_Exercise goal_
Write out again, exactly, the lines below starting at the one with "Given: Toggle the" and ending at the one with "Accept the application received Today".

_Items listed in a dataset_
━━━━

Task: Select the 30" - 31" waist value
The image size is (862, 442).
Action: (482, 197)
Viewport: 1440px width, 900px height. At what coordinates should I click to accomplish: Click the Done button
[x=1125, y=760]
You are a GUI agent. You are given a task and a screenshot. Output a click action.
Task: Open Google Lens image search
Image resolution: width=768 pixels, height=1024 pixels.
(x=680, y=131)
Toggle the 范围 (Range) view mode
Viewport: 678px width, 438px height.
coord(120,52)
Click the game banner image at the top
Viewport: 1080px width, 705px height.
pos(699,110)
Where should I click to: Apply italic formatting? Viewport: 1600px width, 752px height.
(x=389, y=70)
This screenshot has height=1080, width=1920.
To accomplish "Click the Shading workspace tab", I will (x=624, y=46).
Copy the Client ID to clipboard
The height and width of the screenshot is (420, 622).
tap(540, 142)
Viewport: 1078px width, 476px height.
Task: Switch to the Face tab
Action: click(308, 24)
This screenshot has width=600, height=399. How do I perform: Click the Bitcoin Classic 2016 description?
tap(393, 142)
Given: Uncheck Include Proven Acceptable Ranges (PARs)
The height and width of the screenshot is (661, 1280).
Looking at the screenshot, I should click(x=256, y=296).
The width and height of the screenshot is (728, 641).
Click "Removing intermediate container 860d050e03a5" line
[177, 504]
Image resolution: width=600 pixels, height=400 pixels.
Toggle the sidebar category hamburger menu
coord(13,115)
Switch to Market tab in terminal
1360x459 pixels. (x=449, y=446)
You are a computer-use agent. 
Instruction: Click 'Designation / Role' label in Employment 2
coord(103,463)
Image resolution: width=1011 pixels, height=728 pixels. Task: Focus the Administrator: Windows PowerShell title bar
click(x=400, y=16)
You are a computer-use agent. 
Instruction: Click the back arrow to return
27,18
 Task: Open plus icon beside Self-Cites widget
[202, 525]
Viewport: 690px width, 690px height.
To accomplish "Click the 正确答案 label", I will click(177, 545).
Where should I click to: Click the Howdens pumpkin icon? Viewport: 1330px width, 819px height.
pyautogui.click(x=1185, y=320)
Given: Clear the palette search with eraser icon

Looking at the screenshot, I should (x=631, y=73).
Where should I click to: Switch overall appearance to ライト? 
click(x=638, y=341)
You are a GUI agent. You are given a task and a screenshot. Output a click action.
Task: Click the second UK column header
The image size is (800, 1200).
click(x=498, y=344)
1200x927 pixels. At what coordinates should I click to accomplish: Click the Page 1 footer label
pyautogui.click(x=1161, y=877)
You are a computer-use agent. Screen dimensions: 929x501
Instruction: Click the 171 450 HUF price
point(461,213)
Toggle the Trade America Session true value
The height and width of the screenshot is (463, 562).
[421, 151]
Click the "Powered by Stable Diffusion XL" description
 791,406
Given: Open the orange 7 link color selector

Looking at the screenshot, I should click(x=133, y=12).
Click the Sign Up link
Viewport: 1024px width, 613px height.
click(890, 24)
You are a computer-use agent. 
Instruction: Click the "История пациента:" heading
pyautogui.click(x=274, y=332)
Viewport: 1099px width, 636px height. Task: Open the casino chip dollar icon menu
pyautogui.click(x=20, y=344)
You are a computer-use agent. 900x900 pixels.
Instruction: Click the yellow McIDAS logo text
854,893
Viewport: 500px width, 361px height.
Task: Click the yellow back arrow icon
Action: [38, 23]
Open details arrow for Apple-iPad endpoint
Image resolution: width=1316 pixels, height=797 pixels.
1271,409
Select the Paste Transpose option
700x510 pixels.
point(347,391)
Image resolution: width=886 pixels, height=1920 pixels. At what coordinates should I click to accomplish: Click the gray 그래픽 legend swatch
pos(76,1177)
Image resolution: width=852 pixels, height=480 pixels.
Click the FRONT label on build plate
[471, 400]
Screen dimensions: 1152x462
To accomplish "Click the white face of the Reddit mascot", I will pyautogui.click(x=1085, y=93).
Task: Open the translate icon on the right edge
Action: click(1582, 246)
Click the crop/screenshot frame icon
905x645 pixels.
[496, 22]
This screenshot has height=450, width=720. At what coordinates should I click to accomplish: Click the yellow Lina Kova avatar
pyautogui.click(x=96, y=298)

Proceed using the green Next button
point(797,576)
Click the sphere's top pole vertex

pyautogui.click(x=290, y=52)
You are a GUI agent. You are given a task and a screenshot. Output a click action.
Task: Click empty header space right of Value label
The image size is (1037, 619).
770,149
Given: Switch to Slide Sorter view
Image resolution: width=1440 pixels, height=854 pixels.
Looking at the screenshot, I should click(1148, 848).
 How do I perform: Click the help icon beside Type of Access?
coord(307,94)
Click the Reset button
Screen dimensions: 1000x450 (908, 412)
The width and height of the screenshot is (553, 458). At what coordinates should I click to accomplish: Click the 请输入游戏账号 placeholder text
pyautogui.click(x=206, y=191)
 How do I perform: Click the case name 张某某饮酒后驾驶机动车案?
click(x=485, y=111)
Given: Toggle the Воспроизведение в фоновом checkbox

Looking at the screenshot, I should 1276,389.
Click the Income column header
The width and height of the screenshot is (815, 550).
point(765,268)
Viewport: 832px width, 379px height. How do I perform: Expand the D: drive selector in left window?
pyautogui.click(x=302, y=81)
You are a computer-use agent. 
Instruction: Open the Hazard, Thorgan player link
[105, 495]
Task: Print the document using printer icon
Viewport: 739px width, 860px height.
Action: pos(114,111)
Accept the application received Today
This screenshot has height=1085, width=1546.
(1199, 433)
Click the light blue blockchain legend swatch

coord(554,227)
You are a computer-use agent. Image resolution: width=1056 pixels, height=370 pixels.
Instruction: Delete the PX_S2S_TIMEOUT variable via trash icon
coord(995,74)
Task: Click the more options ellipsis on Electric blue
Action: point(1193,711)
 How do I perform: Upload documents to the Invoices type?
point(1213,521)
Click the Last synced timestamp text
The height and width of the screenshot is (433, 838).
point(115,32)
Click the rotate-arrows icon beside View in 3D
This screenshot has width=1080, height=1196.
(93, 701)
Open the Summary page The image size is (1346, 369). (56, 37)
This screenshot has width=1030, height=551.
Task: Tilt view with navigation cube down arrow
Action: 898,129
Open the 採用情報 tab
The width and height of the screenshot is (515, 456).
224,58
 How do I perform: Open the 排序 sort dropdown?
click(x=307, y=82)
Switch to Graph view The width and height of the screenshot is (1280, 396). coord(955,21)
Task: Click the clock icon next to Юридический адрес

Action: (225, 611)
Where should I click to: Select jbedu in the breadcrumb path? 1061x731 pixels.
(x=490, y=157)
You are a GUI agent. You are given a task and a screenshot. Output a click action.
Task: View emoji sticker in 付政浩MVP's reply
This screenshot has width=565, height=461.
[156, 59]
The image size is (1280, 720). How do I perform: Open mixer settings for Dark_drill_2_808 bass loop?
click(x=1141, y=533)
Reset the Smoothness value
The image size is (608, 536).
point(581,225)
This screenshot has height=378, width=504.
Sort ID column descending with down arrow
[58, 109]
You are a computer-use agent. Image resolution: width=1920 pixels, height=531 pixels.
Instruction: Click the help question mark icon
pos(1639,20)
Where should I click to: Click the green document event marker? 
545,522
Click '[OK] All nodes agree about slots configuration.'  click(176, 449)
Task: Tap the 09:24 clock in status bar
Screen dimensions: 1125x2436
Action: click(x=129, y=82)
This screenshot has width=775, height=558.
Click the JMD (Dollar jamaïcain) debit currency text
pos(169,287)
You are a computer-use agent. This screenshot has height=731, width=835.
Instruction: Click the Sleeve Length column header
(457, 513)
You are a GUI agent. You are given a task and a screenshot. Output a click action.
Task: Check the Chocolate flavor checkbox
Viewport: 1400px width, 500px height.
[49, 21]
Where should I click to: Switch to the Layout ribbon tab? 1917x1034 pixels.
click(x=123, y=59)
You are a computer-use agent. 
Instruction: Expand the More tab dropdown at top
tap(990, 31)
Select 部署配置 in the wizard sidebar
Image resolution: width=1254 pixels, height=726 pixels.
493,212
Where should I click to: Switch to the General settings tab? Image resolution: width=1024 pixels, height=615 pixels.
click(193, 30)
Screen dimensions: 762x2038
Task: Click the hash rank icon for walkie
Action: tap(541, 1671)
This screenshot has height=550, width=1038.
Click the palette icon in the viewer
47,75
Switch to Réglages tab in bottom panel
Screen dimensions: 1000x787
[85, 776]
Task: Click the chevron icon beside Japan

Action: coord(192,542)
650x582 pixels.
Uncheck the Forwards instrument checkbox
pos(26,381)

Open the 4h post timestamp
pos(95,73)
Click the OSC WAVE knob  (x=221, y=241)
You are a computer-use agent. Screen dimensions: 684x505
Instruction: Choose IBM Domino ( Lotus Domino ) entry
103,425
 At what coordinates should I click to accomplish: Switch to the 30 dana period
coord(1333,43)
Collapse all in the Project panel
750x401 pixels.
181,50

━━━━

_Result for this task_
Given: Toggle the Воспроизведение в фоновом checkbox

Looking at the screenshot, I should 1276,389.
Click the Income column header
The width and height of the screenshot is (815, 550).
point(765,268)
Viewport: 832px width, 379px height. How do I perform: Expand the D: drive selector in left window?
pyautogui.click(x=302, y=81)
You are a computer-use agent. 
Instruction: Open the Hazard, Thorgan player link
[105, 495]
Task: Print the document using printer icon
Viewport: 739px width, 860px height.
Action: pos(114,111)
Accept the application received Today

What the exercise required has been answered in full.